Albert Barnes' Bible Commentary
Daniel 12:11
And from the time - Though the angel had said Daniel 12:4, Daniel 12:9 that his communication was closed, and that he imparted all that he was commissioned to communicate to Daniel, yet, as it would seem, in reply to the earnest request of Daniel, he volunteers an additional statement, in regard to certain important periods that were to occur in the future. The language, however, is very obscure; and it would appear, from Daniel 12:13, that the angel scarcely expected that Daniel would understand it. The statement relates to certain periods that would succeed the time when the daily sacrifice would be taken away. Two such periods are mentioned as marking important epochs in the future.
That the daily sacrifice shall be taken away - This is the point of reckoning - the terminus a quo. The “taking away of the daily sacrifice” refers, undoubtedly, to some act, or some state of things, by which it would be made to cease; by which the daily offerings at Jerusalem would be either temporarily suspended or totally abolished. See the notes at Daniel 8:11; Daniel 9:27; Daniel 11:31. The language here is applicable to either of two events: to the act of Antiochus, causing the daily sacrifice to cease in Jerusalem Daniel 8:11; Daniel 11:31, or to the final closing of those sacrifices by the death of the Messiah as the great offering to whom they referred, and the destruction of the temple and the altar by the Romans, Daniel 9:27. The view taken in the interpretation of this passage will depend on the question to which of these there is allusion here by the angel, or whether there is an allusion to both. The language evidently is applicable to both, and might be employed with reference to either.
And the abomination that maketh desolate set up - See these words explained in the notes at Daniel 8:13; Daniel 9:27; Daniel 11:31. The same remark may be made here which was made respecting the previous expression - that the language is applicable to two quite distinct events, and events which were separated by a long interval of time: to the act of Antiochus in setting up an image of Jupiter in the temple, and to a similar act on the part of the Romans when the temple was finally destroyed. The view which is taken of the time referred to here will depend on the question which of these is to be regarded as the stand-point or the terminus a quo, or whether the language is designedly so used that an important epoch was to occur in both cases within a specified period after these events. On these points there has been great diversity of opinion.
There shall be a thousand two hundred and ninety days - If this is to be taken literally, it would be three years and two hundred and ten days, reckoning the year at 360 days, and is thirty days more than the three years and a half referred to in Daniel 12:7. Prof. Stuart, who supposes that the time is to be taken literally, and that the passage refers exclusively to Antiochus Epiphanes, explains the application of the language in the following manner: “Antiochus took away the daily sacrifice as is here declared. This was in the latter part of May, 168 b.c. Profane history does not indeed give us the day, but it designates the year and the season.
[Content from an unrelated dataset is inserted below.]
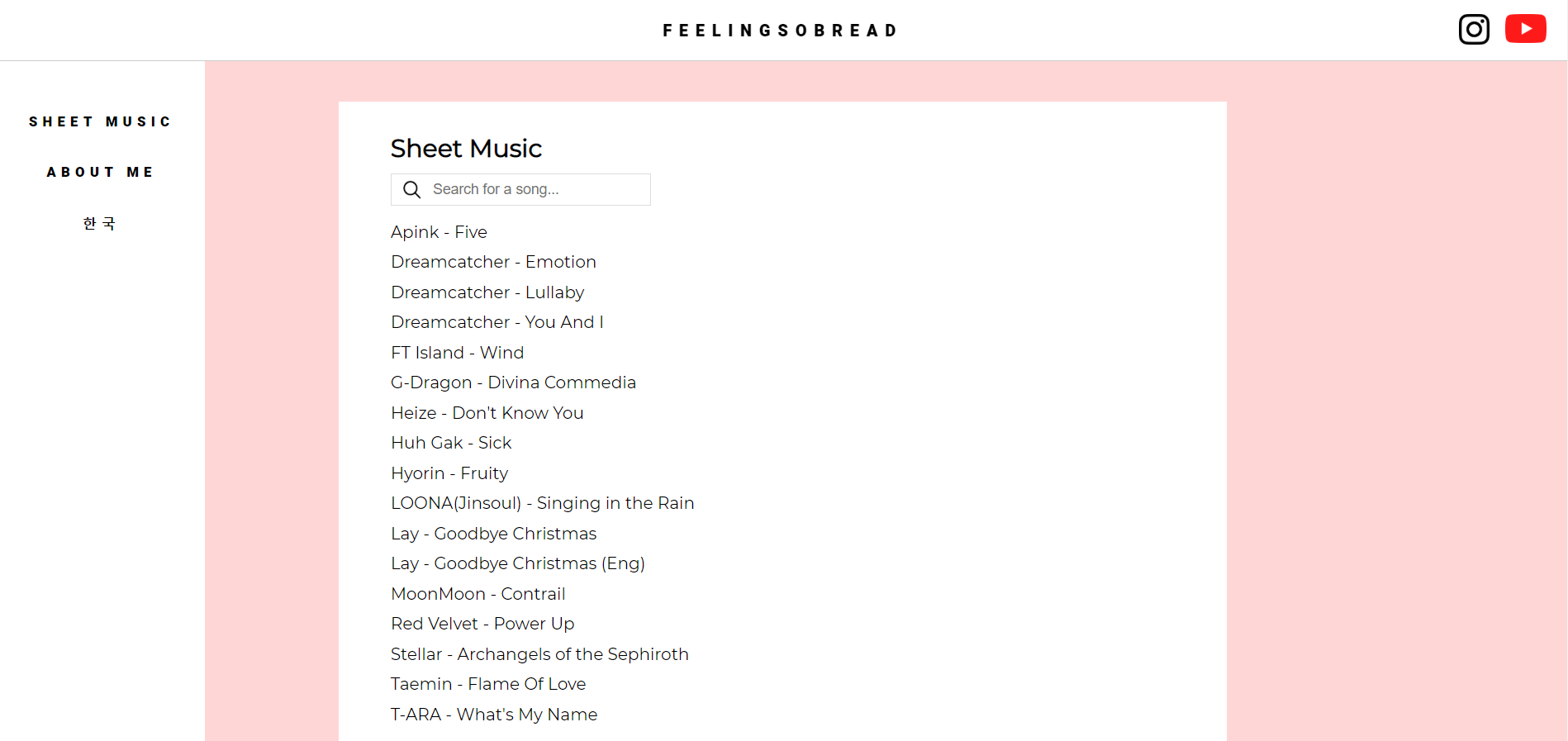This screenshot has height=741, width=1568.
Task: Select Dreamcatcher - Lullaby song
Action: point(487,292)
As we have already seen (compare the extract copied from Prof. Stuart on Daniel 7:24), about three and a half years elapsed, after the temple worship was entirely broken up, before Judas Maccabeus expurgated the temple and restored its rites. The terminus ad quem is not mentioned in the verse now before us; but still it is plainly implied. The end of the 1290 days must, of course, be marked by some signal event, just as the commencement of them is so marked. And as the suppression of the temple rites constitutes the definitive mark of the commencement, so it would seem plain that the restoration of the same rites must mark the conclusion of the period which is designated.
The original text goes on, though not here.